◆ AUFGABENSTELLUNG ◆
Suchen Sie in den folgenden Datensätzen jede Zeile heraus, die das Wort „Select“ enthält, und geben Sie diese Zeilen unverändert wieder.
──────── MATERIAL ZUR AUFGABE ────────
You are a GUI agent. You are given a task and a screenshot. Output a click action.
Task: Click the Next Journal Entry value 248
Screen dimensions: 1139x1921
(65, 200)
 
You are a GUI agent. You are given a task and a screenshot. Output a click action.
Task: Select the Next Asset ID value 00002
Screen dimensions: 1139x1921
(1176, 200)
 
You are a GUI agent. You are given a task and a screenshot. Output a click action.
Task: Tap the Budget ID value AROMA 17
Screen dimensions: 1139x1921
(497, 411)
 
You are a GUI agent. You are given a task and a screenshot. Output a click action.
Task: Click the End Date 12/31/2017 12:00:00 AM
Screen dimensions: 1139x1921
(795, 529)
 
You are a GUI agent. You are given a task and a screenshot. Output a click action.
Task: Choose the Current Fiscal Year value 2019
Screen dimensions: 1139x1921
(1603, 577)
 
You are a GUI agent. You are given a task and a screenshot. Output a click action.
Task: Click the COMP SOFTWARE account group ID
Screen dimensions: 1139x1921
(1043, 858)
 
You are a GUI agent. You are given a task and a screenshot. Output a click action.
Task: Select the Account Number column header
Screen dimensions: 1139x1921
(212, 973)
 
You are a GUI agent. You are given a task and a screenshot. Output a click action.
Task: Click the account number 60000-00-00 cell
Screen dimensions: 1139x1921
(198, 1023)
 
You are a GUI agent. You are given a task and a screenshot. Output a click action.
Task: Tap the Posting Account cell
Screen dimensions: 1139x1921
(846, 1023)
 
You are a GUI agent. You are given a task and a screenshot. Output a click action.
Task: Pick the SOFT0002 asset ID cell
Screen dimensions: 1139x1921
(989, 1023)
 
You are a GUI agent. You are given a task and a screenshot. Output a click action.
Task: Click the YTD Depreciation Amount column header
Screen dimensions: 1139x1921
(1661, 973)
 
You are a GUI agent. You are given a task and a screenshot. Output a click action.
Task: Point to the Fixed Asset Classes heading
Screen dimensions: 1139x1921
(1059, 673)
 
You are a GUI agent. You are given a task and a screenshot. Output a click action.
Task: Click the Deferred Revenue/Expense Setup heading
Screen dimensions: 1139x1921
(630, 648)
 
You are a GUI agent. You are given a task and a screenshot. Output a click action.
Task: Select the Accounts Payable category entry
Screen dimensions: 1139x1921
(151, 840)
────────
◆ ANTWORT ◆
Task: Select the Next Asset ID value 00002
Task: Select the Account Number column header
Task: Select the Accounts Payable category entry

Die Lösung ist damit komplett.